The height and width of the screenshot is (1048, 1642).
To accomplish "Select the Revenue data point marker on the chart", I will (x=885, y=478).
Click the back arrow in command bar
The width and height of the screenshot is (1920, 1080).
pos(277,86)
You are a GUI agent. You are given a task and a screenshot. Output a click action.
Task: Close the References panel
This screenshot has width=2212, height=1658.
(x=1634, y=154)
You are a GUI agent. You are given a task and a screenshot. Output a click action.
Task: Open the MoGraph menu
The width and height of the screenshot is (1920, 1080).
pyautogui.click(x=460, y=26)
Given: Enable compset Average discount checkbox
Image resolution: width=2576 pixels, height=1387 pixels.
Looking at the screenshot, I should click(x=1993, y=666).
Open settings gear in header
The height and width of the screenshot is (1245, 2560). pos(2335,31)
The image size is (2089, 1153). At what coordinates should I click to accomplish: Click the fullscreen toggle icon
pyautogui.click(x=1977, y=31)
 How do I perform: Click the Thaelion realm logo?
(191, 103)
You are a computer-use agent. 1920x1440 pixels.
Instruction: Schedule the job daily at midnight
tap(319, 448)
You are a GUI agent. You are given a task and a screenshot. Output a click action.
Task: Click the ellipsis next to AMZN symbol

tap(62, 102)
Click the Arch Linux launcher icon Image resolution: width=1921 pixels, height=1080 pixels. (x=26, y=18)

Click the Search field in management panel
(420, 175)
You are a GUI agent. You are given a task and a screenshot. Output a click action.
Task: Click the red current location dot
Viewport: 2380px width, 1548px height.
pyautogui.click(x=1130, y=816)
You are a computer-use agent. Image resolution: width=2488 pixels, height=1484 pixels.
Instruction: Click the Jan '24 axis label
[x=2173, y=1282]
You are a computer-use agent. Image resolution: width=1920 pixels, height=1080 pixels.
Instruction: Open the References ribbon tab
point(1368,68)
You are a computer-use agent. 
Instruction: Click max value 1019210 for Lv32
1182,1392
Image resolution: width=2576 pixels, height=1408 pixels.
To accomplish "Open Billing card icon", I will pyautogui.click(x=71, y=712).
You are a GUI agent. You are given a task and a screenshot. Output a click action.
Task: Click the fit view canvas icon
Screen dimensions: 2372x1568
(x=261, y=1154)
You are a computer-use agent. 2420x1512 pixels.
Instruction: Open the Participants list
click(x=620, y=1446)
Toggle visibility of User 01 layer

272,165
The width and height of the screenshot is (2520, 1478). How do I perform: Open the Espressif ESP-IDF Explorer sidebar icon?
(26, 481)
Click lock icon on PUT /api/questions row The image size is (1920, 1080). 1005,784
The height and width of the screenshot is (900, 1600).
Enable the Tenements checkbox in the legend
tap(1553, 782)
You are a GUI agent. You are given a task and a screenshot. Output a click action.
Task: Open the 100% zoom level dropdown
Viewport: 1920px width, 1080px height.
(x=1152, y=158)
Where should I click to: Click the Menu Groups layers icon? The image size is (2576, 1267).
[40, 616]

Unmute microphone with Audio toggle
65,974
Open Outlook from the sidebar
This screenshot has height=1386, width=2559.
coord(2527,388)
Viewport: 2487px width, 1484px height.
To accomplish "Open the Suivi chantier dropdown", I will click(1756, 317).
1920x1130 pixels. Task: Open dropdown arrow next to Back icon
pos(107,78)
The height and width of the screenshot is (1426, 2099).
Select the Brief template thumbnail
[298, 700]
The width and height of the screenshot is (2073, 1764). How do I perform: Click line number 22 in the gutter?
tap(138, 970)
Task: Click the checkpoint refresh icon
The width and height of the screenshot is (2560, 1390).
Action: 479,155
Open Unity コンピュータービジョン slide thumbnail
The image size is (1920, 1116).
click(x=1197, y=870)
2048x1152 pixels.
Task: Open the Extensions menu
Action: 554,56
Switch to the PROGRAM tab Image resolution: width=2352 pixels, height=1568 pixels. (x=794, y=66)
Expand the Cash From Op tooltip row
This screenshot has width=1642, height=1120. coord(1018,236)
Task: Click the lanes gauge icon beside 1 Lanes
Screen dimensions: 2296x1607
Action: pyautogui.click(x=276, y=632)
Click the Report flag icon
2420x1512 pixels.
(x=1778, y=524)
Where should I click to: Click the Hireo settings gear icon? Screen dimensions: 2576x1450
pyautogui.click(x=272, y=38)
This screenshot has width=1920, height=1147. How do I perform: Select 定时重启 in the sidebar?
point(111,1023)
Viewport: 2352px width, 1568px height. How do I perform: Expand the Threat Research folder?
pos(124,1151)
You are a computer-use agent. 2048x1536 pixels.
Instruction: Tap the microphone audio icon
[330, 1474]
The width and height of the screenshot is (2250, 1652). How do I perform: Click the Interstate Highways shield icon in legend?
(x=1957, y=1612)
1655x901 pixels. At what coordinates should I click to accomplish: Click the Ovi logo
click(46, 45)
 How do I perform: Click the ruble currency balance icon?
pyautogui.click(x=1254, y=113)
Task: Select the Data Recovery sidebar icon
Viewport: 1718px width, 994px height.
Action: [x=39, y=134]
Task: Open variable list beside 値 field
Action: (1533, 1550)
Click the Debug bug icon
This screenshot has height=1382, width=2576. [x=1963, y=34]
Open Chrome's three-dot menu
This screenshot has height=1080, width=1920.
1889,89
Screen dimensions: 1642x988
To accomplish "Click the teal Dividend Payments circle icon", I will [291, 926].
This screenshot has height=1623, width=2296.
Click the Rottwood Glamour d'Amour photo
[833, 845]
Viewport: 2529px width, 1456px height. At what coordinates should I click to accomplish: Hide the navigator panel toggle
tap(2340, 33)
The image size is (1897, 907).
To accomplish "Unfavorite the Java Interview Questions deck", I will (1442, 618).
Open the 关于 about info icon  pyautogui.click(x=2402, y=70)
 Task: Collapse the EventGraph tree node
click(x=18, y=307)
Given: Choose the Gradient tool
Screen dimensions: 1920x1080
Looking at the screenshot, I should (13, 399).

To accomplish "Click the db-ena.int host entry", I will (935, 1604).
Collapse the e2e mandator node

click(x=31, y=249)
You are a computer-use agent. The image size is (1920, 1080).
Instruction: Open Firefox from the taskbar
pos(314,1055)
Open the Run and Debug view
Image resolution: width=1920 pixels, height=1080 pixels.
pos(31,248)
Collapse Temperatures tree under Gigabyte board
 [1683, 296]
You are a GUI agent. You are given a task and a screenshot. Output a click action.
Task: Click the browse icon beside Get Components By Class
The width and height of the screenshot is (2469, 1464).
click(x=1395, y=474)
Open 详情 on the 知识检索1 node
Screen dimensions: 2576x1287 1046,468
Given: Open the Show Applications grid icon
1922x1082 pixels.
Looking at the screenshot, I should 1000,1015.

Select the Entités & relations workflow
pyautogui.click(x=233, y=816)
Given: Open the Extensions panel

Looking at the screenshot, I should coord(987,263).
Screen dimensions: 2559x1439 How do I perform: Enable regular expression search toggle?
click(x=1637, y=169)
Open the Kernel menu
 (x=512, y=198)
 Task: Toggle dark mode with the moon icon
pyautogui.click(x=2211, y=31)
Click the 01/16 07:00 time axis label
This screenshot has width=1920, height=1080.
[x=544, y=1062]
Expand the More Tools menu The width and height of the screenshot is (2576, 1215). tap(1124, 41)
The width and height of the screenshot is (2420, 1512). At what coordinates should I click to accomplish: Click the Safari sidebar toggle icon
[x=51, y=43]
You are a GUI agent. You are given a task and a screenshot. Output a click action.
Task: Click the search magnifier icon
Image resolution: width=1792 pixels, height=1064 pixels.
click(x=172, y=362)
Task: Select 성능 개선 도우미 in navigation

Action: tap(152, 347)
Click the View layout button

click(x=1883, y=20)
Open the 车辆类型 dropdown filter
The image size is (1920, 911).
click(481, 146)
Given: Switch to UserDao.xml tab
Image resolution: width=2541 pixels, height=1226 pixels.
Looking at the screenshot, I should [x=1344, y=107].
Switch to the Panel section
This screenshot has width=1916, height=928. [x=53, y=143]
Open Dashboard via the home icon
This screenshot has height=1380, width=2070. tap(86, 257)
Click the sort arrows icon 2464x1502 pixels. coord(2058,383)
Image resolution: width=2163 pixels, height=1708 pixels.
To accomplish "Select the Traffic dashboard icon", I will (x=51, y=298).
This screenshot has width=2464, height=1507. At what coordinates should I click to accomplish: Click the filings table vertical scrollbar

────────────────

:: Exercise instructions ::
Where a line of the data above includes "computer", copy that line.

:: Solution for this problem ::
You are a computer-use agent. 1920x1440 pixels.
You are a computer-use agent. Image resolution: width=2488 pixels, height=1484 pixels.
You are a computer-use agent. Image resolution: width=1920 pixels, height=1080 pixels.
You are a computer-use agent. 
You are a computer-use agent. 2420x1512 pixels.
You are a computer-use agent. 2048x1536 pixels.
You are a computer-use agent. The image size is (1920, 1080).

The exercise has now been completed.